The Byrds 1967/1968 Lineup & Discography

Lots of changes for the Byrds during this period of time, with only McGuinn and Hillman staying on.  This lineup with some in and some out were responsible for the “Sweetheart of the Rodeo” LP.  The Byrds who appeared on this long play included all five of the above with White contributing before becoming a full-time Byrd post Gram Parsons.

Gram Parsons

Gram Parsons was born in November of 1946 in Winter Haven, Florida Ingram Cecil Connor III.  In his early years he was a member of “The Pacers” and then “The Legends” in Florida.  His tastes then migrated to folk music and he joined a group called “The Shilos out of Shiloh, South Carolina while still in high school.  That group broke up in 1965.

And so in 1966 he co-founded “The International Submarine Band” in 1966.  The Submarines headed out to southern California and it was there they recorded their one LP “Safe At Home”.  Parsons came into contact with Chris Hillman and was invited to help replace the departed of David Crosby and Michael Clarke which occurred in late 1967.

Hillman in later years would deny that Parsons was ever a “card carrying contracted member” of the Byrds, but his was not in reality the case.  Parsons wouldn’t stay around for long, departing after recording “Sweetheart of The Rodeo”.  He would move on in 1969 to form “The Flying Burrito Brothers” with fellow Byrd Chris Hillman.  That band would also feature former Byrd Michael Clarke.

In the early 1970’s Gram would team up with Emmylou Harris performing together.  Gram Parsons died while on a retreat in the Joshua Tree National Monument was found dead – attributed to an overdose of substance.  His death occurred on September 19th, 1973 at the very young age of 26.

Clarence White

Clarence White was born in Jun of 1944 in Lewiston Maine Clarence Joseph LeBlanc.
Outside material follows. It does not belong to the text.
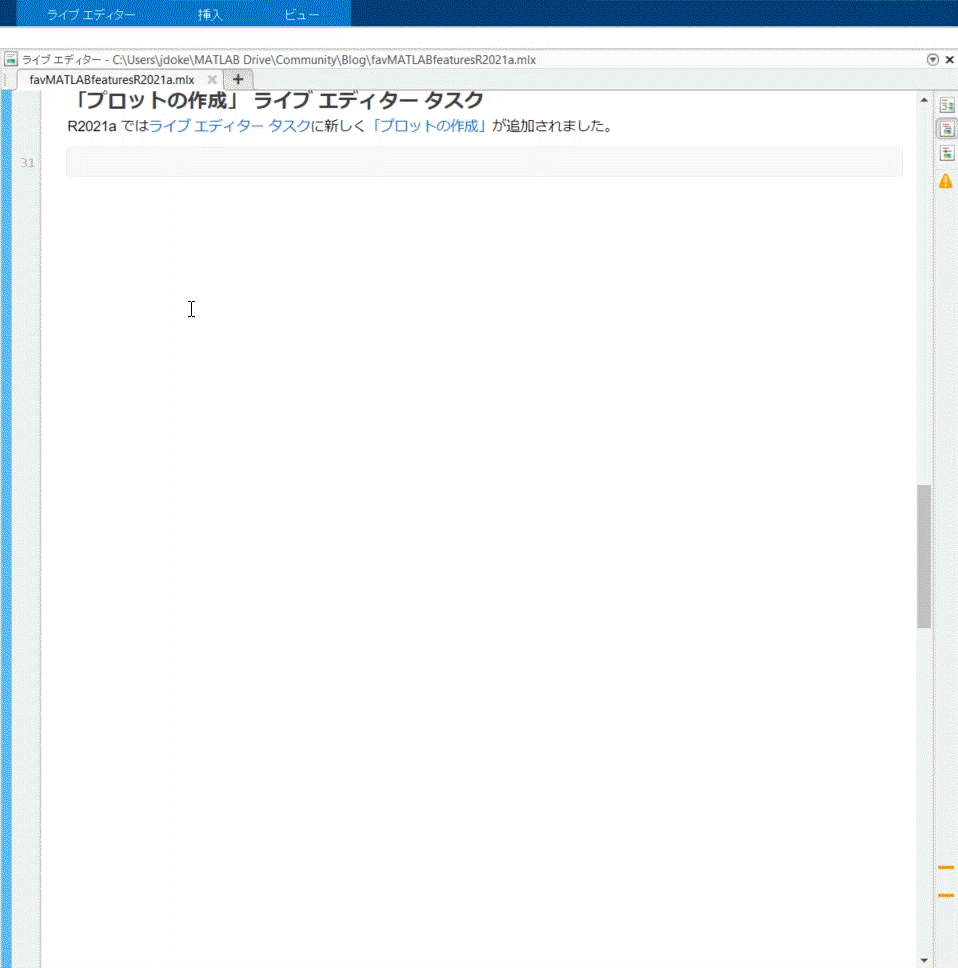Open the 挿入 ribbon tab
Viewport: 958px width, 968px height.
coord(210,15)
His family moved from the East Coast to the West Coast when Clarence was 10 years old.  At that young age he teamed up with his two brothers (Roland and Eric) forming a trio “The Three Little Country Boys” who were in reality a bluegrass combo.  The band expanded in 1957 and became “The Country Boys”.

The group landed a recording contract and released four singles from 1960 into 1963.  They morphed soon into “The Kentucky Colonels” releasing albums on World Pacific and Briar International.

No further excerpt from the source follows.